*** Opening of Task input ***

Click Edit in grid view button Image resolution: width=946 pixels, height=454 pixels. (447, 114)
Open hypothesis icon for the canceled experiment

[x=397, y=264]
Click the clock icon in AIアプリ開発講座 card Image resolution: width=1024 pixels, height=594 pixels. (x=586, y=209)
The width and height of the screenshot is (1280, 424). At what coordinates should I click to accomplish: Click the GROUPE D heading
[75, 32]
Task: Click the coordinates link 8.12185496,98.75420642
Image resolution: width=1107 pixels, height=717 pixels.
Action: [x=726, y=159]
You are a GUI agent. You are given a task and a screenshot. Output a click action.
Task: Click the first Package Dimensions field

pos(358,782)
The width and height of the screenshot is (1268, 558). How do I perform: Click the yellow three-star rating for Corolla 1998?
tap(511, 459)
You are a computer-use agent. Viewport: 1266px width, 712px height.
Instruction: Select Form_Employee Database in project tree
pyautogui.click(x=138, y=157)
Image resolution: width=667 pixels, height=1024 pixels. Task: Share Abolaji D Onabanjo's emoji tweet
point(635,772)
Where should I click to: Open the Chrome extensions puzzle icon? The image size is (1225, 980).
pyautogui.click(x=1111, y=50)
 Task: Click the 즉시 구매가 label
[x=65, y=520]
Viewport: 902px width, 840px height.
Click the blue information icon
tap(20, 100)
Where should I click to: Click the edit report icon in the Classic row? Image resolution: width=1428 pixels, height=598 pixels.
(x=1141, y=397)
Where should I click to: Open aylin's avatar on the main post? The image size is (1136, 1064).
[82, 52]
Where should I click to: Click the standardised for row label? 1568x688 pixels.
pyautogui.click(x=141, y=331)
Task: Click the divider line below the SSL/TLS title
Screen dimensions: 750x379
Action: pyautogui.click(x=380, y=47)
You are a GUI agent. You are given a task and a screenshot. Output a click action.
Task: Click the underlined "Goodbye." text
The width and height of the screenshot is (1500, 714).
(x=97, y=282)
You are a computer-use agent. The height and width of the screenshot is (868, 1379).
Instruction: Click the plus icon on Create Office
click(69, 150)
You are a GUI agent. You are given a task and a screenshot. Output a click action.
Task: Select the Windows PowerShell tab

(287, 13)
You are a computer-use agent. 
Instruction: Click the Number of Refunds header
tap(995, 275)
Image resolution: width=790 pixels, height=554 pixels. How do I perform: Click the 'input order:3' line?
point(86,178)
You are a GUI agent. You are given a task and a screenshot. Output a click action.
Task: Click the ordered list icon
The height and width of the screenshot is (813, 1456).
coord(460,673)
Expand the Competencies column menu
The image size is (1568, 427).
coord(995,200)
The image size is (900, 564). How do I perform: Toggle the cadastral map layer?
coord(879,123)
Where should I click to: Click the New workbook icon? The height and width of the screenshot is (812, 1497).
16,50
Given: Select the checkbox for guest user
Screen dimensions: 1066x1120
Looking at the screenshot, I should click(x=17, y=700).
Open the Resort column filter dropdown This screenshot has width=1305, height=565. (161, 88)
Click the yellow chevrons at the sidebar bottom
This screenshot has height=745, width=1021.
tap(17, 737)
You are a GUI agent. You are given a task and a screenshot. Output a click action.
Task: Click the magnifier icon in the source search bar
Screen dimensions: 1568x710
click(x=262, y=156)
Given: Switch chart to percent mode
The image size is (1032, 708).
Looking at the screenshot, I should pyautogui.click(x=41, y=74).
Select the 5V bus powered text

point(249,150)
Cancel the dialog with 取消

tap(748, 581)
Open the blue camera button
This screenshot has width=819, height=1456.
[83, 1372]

*** Close of Task input ***

Every line above that holds the string "computer" should be copied out.

- _Written answer_:
You are a computer-use agent. Viewport: 1266px width, 712px height.
You are a computer-use agent. The height and width of the screenshot is (868, 1379).
You are a computer-use agent. 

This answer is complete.